Let me demonstrate. It has bitten me twice and first time I gave up thinking that I can't understand how groupby
works. I am using `Python3.6'.
I have a list of elements in x.y
format which I want to groupby y
.
a = ['1D.5', '2D.5', '3D.5', '1D.10', '2D.10', '3D.10', '1D.20', '2D.20', '3D.20', '1D.100', '2D.100', '3D.100']
groups = list(itertools.groupby(a, key=lambda x: x.split('.')[-1]))
for gname, glist in groups:
print(list(glist))
This results in following.
[]
[]
[]
['3D.100']
Strange!
However this works.
groups = itertools.groupby(a, key=lambda x: x.split('.')[-1])
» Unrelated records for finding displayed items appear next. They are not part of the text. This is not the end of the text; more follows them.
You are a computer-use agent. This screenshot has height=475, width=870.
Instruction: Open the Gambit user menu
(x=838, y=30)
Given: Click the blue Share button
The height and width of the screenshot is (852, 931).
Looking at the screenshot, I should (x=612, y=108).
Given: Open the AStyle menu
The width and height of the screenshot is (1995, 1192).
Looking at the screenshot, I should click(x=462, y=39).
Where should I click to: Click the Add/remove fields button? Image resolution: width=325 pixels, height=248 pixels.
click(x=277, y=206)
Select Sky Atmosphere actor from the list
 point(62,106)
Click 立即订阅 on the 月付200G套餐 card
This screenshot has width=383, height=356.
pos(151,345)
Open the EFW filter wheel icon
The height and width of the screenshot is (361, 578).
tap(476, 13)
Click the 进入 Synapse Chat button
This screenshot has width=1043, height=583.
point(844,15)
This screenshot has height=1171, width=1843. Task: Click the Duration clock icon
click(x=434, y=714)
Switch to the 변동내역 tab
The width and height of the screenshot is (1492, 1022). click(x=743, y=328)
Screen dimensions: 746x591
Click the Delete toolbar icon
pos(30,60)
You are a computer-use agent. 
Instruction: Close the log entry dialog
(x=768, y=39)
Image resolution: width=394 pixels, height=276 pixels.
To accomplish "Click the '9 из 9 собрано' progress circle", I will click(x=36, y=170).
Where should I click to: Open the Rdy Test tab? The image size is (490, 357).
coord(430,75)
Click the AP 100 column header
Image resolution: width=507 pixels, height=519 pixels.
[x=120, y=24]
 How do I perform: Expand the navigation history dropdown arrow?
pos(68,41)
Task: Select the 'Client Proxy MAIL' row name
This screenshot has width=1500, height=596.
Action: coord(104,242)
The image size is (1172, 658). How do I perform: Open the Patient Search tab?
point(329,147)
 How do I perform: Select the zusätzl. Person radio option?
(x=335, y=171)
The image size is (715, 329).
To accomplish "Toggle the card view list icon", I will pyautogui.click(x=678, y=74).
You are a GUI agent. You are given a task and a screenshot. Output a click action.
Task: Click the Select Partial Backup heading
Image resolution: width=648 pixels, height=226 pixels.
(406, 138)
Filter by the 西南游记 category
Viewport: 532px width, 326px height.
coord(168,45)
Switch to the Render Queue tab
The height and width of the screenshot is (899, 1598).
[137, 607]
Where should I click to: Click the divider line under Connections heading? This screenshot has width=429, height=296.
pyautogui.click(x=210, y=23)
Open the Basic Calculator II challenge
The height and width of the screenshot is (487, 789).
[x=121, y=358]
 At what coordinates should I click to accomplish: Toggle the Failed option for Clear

for gname, glist in groups:
print(list(glist))
['1D.5', '2D.5', '3D.5']
['1D.10', '2D.10', '3D.10']
['1D.20', '2D.20', '3D.20']
['1D.100', '2D.100', '3D.100']
The difference being that this time I didn't call list
on the itertools.groupby
. Definately there is some technical reason behind this behaviour, but with experience I have about python generators, this is very counterintuitive and probably wrong!
Why would calling list
on an iterator invalidate its content?
PS:
The docuementation of groupby
has following two lines in its implementation details.
# [k for k, g in groupby('AAAABBBCCDAABBB')] --> A B C D A B
# [list(g) for k, g in groupby('AAAABBBCCD')] --> AAAA BBB CC D
Am I right in suspecting list(some generator)
is not guarenteed to give the same results as "equivalent" list comprehension?
groupby
's group iterators are dependent on the prior ones. So the proper way to make a list out of those group iterators is to ensure that you copy each one as it is produced.
list((g, list(it)) for g, it in itertools.groupby(a, key=func))
The outer list
alone will not copy the inner iterators it
that can only be accessed once and only in sequence.